Redes de supermercados começam a rever a oferta de produtos nas prateleiras diante do crescimento do uso de medicamentos para perda de peso, que já impacta o padrão de consumo de alimentos.
A popularização das chamadas “canetas emagrecedoras” tem provocado mudanças no comportamento de compra e levado o varejo alimentar a se adaptar. Com a redução do apetite e a reeducação alimentar associada ao uso desses medicamentos, consumidores tendem a diminuir a aquisição de itens ultraprocessados, doces e produtos de alto teor calórico.
Diante desse cenário, supermercados analisam dados de vendas e ajustam o mix de produtos, ampliando a presença de itens considerados mais saudáveis, como alimentos frescos, proteínas magras e opções com menor teor de açúcar.
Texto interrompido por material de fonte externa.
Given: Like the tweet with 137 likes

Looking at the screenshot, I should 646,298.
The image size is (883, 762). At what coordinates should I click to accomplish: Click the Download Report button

A movimentação ocorre de forma gradual, mas já é percebida em grandes redes, que buscam antecipar tendências de consumo.
Especialistas apontam que o fenômeno ainda está em estágio inicial, mas tem potencial de provocar mudanças estruturais no setor. A depender da continuidade do uso desses medicamentos em larga escala, a indústria alimentícia também pode ser pressionada a reformular produtos e estratégias.
Para o varejo, o desafio é equilibrar estoques, evitar perdas e responder rapidamente a um consumidor mais atento à saúde. A reconfiguração das gôndolas, nesse contexto, deixa de ser apenas uma decisão comercial e passa a refletir transformações mais amplas no comportamento da sociedade.